By contrast, other jurisdictions, like Austria, have a specific tax regime for crypto-assets. There have been calls for the UK to adopt its own crypto-asset tax regime, such as in the response of an industry representative association, Crypto UK, to the House of Commons Treasury Committee inquiry into the crypto-asset industry.

It is unclear whether this is going to happen in the UK but we can expect to see specific legislative tweaks. HMRC ran a consultation earlier in 2023 on lending and staking crypto-assets in DeFi transactions,[4] to which STEP responded. Lending a token to another person, or staking it to a liquidity pool, will often involve a transfer of beneficial ownership.

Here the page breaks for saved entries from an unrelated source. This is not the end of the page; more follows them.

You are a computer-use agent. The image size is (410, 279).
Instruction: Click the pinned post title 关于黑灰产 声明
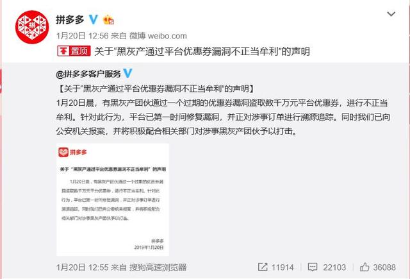pos(202,51)
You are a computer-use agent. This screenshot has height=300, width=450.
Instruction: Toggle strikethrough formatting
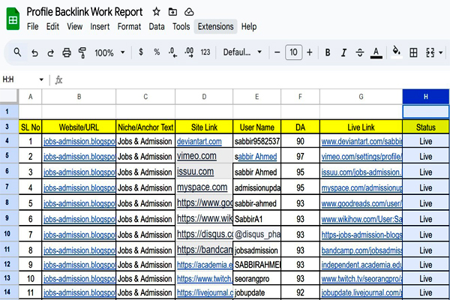(361, 53)
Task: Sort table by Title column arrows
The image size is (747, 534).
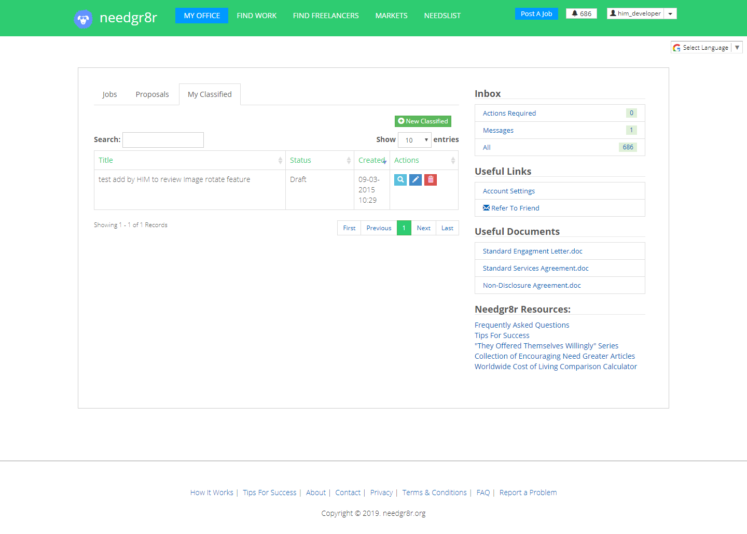Action: (280, 161)
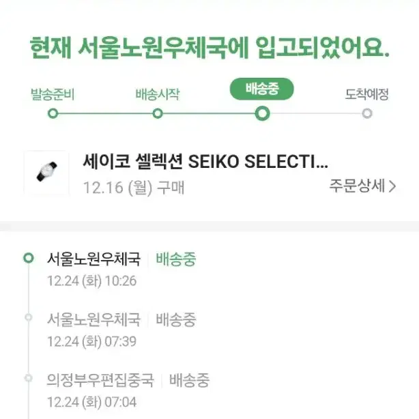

At present, this is a disposal that would be subject to capital gains tax (CGT), even though the effective economic ownership of the token is retained.

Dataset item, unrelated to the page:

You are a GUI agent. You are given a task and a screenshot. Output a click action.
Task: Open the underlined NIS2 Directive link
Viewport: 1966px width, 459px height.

The consultation proposed that, in this situation, there would be no CGT payable on the original transaction. CGT may be payable later if the borrower becomes unable to return the borrowed tokens or if the lender disposes of the right to recover the lent/staked tokens (e.g., by selling a liquidity token).

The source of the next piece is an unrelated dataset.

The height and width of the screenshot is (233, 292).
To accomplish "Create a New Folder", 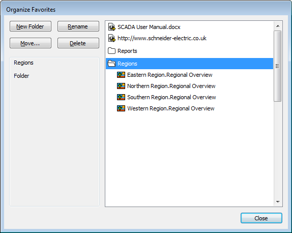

The consultation closed on 22 June 2023 and we are currently awaiting a response from the government.

Regulation

The UK government is increasingly moving to regulate crypto-assets. One example is His Majesty’s Treasury’s 2023 consultation on the financial services regulatory regime for crypto-assets.[5] It is proposed to bring crypto-assets within the regulatory framework of the Financial Services and Markets Act 2000. This would involve specifying certain activities involving crypto-assets that are to become regulated, meaning that those carrying them out would need to be authorised and that the Financial Conduct Authority (FCA) would be able to impose rules regulating those activities.

STEP has responded to this consultation, flagging the fact that, as proposed, the rules would apply to trustees and personal representatives who sell or purchase crypto-assets or hold private keys on behalf of a trust or estate. STEP proposed that exemptions should be provided for these circumstances on similar lines to the pre-existing exemptions for personal representatives and trustees. The consultation closed on 30 April 2023 and we are awaiting the government’s response.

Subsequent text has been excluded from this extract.